» Dataset:
###

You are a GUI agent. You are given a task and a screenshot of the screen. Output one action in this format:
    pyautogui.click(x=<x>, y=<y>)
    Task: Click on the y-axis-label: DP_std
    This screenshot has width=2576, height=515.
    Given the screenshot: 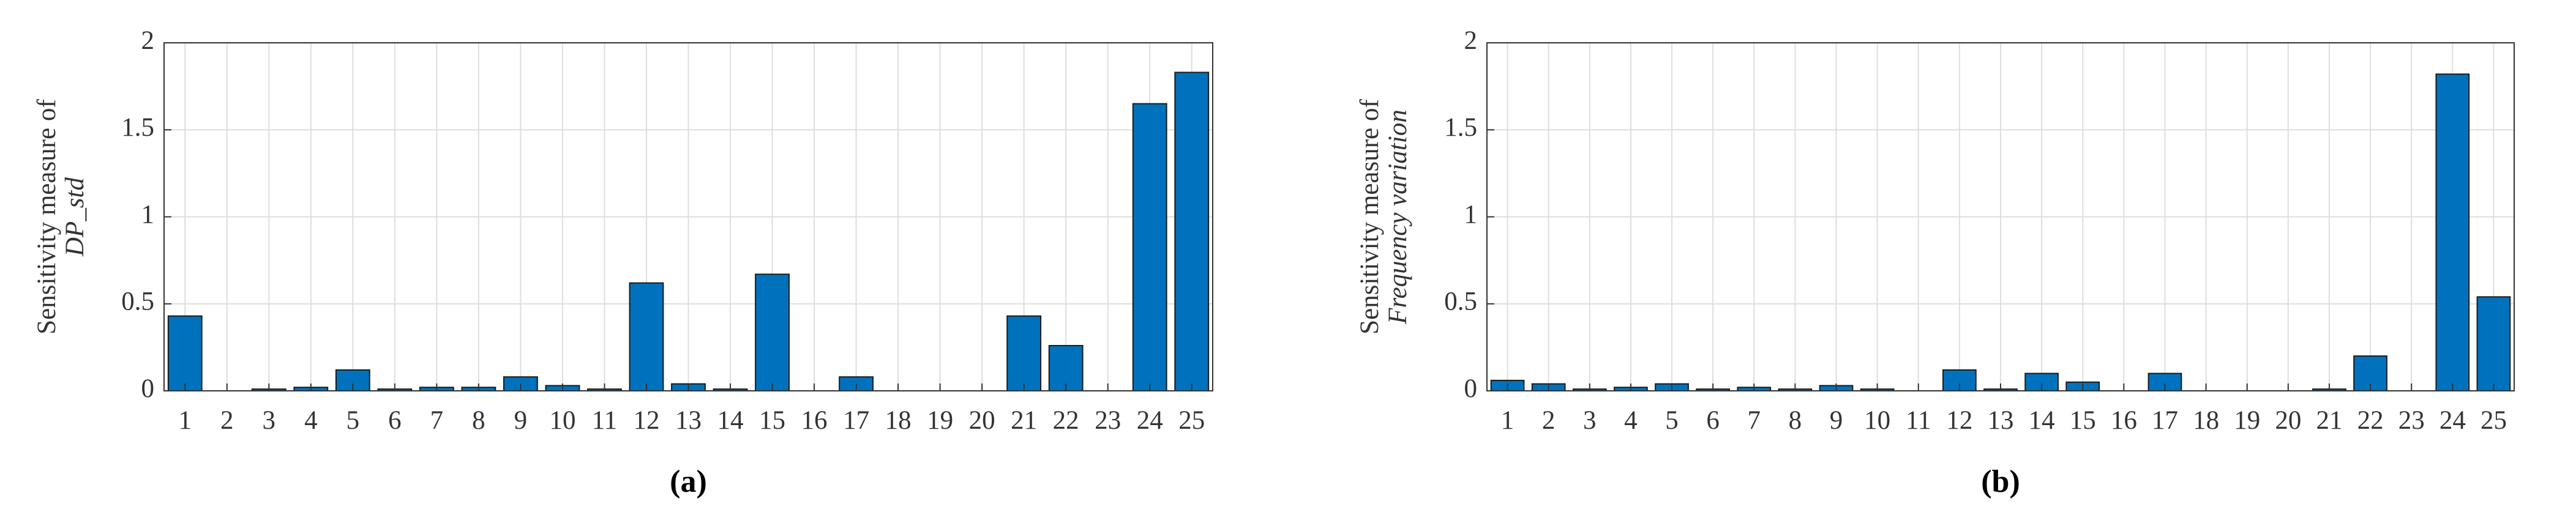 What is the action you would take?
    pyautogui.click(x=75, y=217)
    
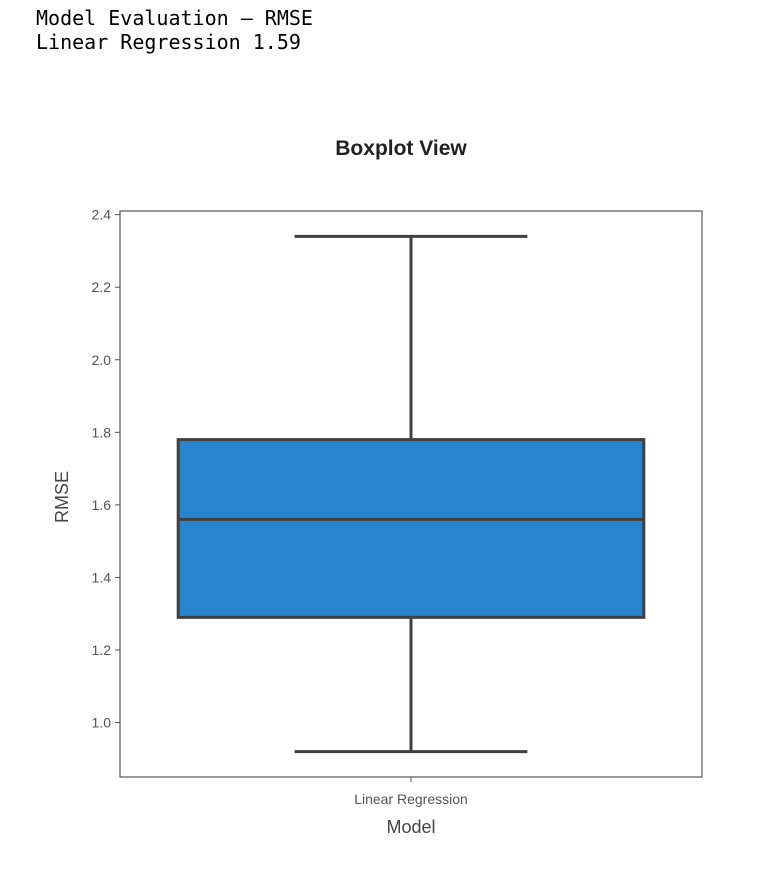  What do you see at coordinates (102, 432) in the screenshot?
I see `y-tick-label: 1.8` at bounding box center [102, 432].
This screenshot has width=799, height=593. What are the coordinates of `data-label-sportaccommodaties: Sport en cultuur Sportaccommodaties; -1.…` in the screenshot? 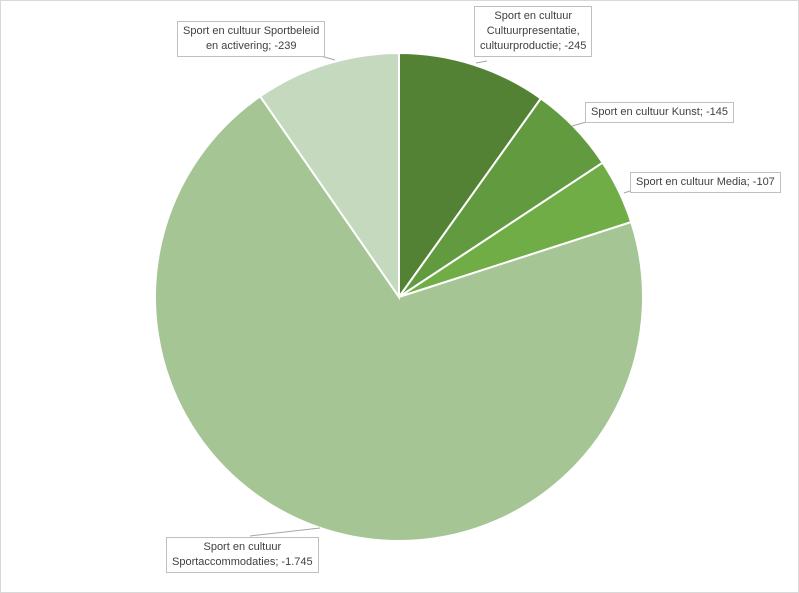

###

» Problem details: Could you convert the items into a Markdown table with the columns Row and Line, starting at their first line and ending at the line that contains "This screenshot has width=2576, height=515.", both included, and leaving out blank lines?

» Reply to the exercise:
| Row | Line |
|---|---|
| 1 | You are a GUI agent. You are given a task and a screenshot of the screen. Output one action in this format: |
| 2 |     pyautogui.click(x=<x>, y=<y>) |
| 3 |     Task: Click on the y-axis-label: DP_std |
| 4 |     This screenshot has width=2576, height=515. |